[Saved data entries]

++++++++++

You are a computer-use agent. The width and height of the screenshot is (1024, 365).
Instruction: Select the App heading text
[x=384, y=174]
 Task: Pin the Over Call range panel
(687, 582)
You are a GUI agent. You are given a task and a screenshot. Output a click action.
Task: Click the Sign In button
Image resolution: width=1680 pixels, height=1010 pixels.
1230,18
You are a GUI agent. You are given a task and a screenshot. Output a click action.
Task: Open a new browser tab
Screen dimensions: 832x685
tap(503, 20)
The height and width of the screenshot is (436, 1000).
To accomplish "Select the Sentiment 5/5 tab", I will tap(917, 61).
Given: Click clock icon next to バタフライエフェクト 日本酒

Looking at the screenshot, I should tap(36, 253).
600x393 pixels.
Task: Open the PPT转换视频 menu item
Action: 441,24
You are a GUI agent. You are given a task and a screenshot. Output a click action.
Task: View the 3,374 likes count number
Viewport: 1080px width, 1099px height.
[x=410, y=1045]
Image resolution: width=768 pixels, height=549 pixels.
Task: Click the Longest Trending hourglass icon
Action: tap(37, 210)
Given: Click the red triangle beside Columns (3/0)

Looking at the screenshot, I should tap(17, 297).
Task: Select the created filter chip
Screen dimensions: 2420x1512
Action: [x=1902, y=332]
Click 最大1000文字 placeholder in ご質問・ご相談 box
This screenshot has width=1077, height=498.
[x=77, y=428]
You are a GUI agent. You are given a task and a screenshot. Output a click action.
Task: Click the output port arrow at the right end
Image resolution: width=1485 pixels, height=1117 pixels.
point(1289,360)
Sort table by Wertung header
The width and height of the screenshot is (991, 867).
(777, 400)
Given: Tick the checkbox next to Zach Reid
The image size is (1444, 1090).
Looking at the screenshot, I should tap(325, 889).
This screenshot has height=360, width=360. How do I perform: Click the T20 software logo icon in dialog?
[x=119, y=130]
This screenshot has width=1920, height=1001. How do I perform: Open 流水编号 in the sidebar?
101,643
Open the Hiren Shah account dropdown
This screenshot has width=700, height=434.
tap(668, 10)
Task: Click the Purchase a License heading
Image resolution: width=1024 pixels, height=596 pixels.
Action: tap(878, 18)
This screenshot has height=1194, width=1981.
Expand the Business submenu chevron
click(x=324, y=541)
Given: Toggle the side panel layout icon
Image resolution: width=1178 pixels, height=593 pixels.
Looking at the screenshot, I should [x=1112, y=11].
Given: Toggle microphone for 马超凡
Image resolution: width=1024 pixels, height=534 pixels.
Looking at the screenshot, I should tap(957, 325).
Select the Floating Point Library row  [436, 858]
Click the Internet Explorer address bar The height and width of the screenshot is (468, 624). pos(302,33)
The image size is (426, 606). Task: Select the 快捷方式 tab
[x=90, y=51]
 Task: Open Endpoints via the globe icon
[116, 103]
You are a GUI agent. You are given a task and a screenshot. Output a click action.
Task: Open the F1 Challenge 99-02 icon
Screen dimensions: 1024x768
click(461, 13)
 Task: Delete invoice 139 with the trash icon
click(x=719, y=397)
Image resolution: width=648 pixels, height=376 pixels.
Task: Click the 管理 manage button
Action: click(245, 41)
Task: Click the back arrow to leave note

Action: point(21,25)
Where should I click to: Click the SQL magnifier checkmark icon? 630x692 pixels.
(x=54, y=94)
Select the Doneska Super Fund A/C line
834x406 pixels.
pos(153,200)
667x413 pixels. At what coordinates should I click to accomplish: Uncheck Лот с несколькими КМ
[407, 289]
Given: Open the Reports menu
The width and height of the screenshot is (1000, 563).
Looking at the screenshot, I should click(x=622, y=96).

++++++++++

Your task:
Only one stretch of the entries above is wanted: the lines from the one containing "Screen dimensions: 2420x1512" through the one containing "Given: Toggle the side panel layout icon". Please reproduce it exactly.

Answer section:
Screen dimensions: 2420x1512
Action: [x=1902, y=332]
Click 最大1000文字 placeholder in ご質問・ご相談 box
This screenshot has width=1077, height=498.
[x=77, y=428]
You are a GUI agent. You are given a task and a screenshot. Output a click action.
Task: Click the output port arrow at the right end
Image resolution: width=1485 pixels, height=1117 pixels.
point(1289,360)
Sort table by Wertung header
The width and height of the screenshot is (991, 867).
(777, 400)
Given: Tick the checkbox next to Zach Reid
The image size is (1444, 1090).
Looking at the screenshot, I should tap(325, 889).
This screenshot has height=360, width=360. How do I perform: Click the T20 software logo icon in dialog?
[x=119, y=130]
This screenshot has width=1920, height=1001. How do I perform: Open 流水编号 in the sidebar?
101,643
Open the Hiren Shah account dropdown
This screenshot has width=700, height=434.
tap(668, 10)
Task: Click the Purchase a License heading
Image resolution: width=1024 pixels, height=596 pixels.
Action: tap(878, 18)
This screenshot has height=1194, width=1981.
Expand the Business submenu chevron
click(x=324, y=541)
Given: Toggle the side panel layout icon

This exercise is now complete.